Overtime rule not so good for all...

The holes in the overtime rule

Despite Obama's sweeping new regulation, America's 1930s-era labor law is still leaving a strange assortment of workers in the cold.

By Danny Vinik

On Wednesday, the American workplace got a huge jolt when President Barack Obama released his new overtime rule, sharply expanding the number of people who qualify for overtime pay. According to the left-leaning Economic Policy Institute, more than 12 million people will be affected by the rule, which among other things raised the salary threshold for receiving overtime and imposed an automatic adjustment every three years.

But behind the headline was a strange fact about the U.S. job market that the rule largely left unchanged: A huge list of American jobs are specifically exempt from overtime. They include airline employees, truckers, and railroad workers, as well as farm laborers, home-based wreathmakers (really) and rural elevator operators. The administration’s overtime regulation estimates that up to 4.5 million workers fall into these categories, including up to 2 million Americans in transportation and 900,000 in agriculture work.

Some of these are exempt for obscure reasons dating back to the 1930s, but there's one big shift that has left some workers out in the cold. Decades ago, legal protections for many of them seemed less important—even undesirable—because they had the backing of powerful labor unions to negotiate wages and safe working conditions on their behalf. But the decline of unions have left such workers unprotected in the modern labor force, covered neither by the law nor by a strong union contract.

The overtime exemptions are as old as the underlying law, called the Fair Labor Standards Act, originally passed in 1938. A host of political compromises left some workers out of the overtime requirement; historians generally attribute the exemption for farmworkers and domestic workers, who at the time were both mainly black, to the need to get the support of Southern lawmakers. Various other exemptions also seem outdated today, such as one for switchboard operators.

In other situations, the exemptions still make sense. That includes an exemption for seamen, who often are out at sea for weeks at a time. Determining what overtime means for workers who spend weeks working and then weeks off would have been a significant challenge for the government.

“Some of them are designed to cover jobs where tracking hours and OT just don’t make sense, like door to door salesmen,” James Sherk, a research fellow in labor economics at the Heritage Foundation, wrote in an email.

For other occupations, though, the exemptions have a more surprising origin: labor unions didn't want those workers covered. Many labor leaders worried the FLSA would limit their ability to collectively bargain with employers. For that reason, many heavily unionized industries, like trucking, are exempt from overtime regulations; in the 1930s, the drivers didn’t need the labor protections.

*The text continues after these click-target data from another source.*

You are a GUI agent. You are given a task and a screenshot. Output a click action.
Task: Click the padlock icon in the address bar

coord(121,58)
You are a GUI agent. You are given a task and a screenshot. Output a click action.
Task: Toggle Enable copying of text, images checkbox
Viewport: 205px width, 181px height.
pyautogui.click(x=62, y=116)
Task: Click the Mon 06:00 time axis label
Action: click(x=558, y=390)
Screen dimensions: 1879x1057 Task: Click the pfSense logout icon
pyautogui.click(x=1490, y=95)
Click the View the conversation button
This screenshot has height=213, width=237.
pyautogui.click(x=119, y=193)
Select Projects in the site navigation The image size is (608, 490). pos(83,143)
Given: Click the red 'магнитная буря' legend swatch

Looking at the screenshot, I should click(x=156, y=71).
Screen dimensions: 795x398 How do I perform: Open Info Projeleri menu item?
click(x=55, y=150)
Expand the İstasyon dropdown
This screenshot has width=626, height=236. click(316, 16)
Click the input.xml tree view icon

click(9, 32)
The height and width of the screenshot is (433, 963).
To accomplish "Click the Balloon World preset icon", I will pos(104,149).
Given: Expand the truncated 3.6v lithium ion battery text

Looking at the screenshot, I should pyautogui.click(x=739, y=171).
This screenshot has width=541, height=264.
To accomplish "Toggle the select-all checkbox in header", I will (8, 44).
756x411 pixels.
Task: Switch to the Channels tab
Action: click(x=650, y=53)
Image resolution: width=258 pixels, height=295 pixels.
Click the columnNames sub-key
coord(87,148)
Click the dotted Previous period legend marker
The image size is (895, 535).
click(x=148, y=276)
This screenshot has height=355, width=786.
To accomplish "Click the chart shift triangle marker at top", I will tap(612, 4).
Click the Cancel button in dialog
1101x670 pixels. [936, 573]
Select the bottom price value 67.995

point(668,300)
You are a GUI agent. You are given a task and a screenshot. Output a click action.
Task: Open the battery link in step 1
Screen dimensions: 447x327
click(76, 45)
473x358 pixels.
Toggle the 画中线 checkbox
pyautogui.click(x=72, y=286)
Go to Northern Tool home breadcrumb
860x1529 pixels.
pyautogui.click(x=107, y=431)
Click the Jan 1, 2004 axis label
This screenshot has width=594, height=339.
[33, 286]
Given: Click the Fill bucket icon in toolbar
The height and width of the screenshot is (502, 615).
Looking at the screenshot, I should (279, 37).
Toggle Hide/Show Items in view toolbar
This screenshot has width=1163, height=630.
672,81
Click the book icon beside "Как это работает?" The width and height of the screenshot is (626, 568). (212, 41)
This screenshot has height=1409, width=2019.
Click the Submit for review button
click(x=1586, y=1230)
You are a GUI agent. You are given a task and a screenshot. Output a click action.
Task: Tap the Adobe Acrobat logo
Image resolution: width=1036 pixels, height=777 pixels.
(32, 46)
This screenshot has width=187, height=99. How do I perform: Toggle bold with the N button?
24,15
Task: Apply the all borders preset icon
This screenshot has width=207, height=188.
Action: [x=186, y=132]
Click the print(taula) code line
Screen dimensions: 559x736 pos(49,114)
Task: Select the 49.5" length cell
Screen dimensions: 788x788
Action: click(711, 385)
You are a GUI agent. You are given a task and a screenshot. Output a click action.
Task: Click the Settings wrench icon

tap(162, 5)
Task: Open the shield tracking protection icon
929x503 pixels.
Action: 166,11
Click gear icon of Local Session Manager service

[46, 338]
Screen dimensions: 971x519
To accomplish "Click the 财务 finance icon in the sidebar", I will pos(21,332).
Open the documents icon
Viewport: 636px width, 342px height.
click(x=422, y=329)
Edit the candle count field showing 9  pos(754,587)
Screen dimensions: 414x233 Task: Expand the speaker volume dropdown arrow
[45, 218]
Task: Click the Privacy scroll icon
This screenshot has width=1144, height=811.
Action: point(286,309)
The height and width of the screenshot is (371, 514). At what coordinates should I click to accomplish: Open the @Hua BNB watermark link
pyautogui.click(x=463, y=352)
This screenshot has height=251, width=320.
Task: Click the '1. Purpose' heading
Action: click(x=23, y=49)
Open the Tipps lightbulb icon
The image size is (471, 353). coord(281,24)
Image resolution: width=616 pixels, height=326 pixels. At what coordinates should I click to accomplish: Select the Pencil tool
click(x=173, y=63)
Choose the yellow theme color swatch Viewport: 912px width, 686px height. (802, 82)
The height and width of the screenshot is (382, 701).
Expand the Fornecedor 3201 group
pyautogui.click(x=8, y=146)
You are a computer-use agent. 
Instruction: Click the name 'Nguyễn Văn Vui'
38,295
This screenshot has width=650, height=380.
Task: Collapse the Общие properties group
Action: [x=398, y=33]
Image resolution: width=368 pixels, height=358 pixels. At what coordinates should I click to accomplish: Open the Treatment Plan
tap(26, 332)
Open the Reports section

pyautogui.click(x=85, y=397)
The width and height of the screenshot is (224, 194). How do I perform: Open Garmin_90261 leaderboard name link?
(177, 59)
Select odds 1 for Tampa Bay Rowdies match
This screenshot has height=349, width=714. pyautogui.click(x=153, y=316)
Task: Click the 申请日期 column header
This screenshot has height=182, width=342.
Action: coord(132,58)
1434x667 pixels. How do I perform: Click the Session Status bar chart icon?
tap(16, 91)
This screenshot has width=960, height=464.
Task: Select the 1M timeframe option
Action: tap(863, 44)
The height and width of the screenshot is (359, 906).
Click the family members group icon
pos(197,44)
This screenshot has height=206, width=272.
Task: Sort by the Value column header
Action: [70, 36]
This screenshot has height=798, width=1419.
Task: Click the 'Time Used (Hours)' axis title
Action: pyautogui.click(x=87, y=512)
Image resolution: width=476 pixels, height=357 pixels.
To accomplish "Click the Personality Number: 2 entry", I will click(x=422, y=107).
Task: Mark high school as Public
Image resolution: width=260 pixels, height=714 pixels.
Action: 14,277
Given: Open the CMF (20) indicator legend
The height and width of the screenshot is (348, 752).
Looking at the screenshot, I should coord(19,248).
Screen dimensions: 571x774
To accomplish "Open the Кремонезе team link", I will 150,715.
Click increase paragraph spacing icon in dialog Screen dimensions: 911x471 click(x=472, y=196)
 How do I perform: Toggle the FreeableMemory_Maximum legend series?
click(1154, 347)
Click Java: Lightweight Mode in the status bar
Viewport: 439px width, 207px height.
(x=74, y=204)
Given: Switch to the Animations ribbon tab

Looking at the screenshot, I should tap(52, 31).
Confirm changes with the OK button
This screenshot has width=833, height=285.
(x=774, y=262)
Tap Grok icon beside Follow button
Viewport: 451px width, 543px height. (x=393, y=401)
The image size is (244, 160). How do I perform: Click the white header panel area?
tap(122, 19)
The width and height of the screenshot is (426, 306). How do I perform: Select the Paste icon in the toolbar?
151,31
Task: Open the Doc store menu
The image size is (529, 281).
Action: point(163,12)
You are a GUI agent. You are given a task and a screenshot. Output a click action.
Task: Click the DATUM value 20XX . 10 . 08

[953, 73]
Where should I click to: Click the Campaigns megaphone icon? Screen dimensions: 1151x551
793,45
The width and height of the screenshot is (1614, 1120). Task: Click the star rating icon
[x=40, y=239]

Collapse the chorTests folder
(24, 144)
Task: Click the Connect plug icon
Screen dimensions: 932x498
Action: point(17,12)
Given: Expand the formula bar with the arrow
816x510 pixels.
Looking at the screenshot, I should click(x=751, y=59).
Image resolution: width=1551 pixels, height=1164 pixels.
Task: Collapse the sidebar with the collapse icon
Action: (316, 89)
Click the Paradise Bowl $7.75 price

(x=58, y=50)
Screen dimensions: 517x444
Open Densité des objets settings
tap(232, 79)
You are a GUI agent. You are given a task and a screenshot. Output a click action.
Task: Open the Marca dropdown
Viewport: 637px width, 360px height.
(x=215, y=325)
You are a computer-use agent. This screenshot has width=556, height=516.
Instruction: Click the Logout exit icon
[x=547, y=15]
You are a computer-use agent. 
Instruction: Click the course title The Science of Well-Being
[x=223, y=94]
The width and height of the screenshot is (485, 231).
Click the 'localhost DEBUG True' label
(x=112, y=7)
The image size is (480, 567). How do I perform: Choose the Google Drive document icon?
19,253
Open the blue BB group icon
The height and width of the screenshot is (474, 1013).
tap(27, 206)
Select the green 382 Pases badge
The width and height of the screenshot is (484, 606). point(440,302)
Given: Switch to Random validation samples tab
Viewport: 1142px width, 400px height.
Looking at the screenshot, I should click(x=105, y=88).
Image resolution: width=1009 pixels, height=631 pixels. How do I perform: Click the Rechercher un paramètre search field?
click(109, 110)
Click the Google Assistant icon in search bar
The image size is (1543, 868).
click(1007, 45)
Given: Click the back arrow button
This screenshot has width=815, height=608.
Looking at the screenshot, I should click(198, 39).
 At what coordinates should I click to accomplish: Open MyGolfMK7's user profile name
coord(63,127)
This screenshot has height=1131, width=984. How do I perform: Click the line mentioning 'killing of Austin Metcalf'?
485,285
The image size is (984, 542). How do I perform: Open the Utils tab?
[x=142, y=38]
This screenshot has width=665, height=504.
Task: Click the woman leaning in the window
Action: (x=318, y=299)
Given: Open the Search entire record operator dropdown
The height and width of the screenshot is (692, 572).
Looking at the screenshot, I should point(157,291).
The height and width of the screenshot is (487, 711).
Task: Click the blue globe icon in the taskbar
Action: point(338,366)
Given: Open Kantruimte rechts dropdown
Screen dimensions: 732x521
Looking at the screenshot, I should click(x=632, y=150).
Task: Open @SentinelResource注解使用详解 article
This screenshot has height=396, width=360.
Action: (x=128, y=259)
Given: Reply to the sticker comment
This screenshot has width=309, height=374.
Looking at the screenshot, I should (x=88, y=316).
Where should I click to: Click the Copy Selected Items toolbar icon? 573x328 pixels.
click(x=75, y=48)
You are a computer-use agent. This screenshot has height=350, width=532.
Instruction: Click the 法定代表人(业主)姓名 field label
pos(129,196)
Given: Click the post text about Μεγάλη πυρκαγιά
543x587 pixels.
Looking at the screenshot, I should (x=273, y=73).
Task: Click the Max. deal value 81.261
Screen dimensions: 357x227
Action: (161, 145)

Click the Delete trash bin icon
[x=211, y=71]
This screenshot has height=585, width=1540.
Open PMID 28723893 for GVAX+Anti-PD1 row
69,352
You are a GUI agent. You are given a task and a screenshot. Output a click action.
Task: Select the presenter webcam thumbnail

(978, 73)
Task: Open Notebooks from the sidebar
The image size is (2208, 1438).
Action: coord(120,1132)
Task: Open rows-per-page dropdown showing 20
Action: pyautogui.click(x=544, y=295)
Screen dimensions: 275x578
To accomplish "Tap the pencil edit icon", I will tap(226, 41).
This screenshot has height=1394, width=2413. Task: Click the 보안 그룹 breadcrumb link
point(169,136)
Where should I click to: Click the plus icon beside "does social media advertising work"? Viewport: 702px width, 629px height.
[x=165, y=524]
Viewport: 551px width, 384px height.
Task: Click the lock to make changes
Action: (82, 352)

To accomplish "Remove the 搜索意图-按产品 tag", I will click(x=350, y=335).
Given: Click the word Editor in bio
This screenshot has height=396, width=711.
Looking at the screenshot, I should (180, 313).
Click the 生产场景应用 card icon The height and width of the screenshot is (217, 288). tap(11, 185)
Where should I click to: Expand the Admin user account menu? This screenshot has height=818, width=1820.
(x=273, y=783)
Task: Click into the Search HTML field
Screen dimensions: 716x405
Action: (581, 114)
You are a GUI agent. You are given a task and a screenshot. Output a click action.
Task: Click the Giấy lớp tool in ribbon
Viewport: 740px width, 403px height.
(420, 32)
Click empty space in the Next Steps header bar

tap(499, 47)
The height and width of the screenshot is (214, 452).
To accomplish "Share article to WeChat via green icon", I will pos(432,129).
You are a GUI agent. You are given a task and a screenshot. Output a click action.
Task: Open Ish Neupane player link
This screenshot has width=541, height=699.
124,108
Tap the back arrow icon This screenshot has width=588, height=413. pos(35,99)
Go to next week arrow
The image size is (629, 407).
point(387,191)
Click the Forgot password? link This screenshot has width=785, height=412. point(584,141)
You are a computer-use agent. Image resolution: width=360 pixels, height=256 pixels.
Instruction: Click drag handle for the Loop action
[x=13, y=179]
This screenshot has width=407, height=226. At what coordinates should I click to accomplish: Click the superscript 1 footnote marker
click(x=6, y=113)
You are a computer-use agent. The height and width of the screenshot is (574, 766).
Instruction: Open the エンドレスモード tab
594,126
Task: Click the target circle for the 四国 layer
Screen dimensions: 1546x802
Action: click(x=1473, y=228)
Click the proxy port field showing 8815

“The teamsters were the strongest union on earth, and they had huge density. The fact that the Fair Labor Standards Act didn’t set overtime hours for them didn’t matter,” said Ross Eisenbrey, the vice president of the Economic Policy Institute. Today unions still ask for carve-outs; after Los Angeles passed a $15 minimum wage last year, local unions requested an exemption from it, prompting cries of hypocrisy among conservative groups.

When the FSLA was passed in 1938, 29 percent of all non-agricultural workers were in a union. That number peaked in 1954 at 34.7 percent. But today, it has plunged—just 7.5 percent of non-farm employees were unionized in 2015. Yet, the carve-outs remain, leaving millions of workers unprotected either by unions, or by federal overtime law.

When policymakers generally talk about updating the overtime regulations, they are referring to the rules surrounding which workers qualify for a “white collar” exemption. The FLSA exempted workers engaged in executive, administrative and professional work but left it up the Department of Labor to determine who fits that description. The new overtime rule updates who qualifies for that exemption, so that fewer people are exempt. (All hourly and blue collar workers qualify for overtime.)

But the exemptions for many other industries specifically mentioned in the FLSA—even for outdated reasons—aren't something Obama has the power to fix. They're written into the law, and would fall to Congress. There's little interest in a Republican Congress in updating the law to allow more workers to qualify for overtime. State and local governments have attempted to fill some of these holes with labor regulations of their own, said Sachin Pandya, a law professor at the University of Connecticut who writes frequently about the FLSA. But many workers can still fall between the cracks, especially in states with weak labor laws.

The new overtime rule comes amid a broader debate about the future of the labor market, as more and more workers are classified as independent contractors. Under that classification, workers not only do not qualify under overtime and minimum wage laws, they also don’t receive benefits like health insurance, pay into worker’s comp and unemployment insurance and aren’t covered my most anti-discrimination statutes.

Policymakers are grappling with how to ensure workers are protected in this changing work environment. Some have proposed a portable benefit package that accrues based on hours worked without ties to a singular employer. Two former Obama administration officials suggested a third worker classification may be needed for workers, such as Uber drivers, whose job doesn’t fit neatly as either a traditional employee or independent contractor.

The future of overtime is intricately tied into these ideas, especially if the number of independent contractors continues to grow. Obama’s new rule is a reminder that the labor laws of the 1930s may need a much deeper updating in the years ahead.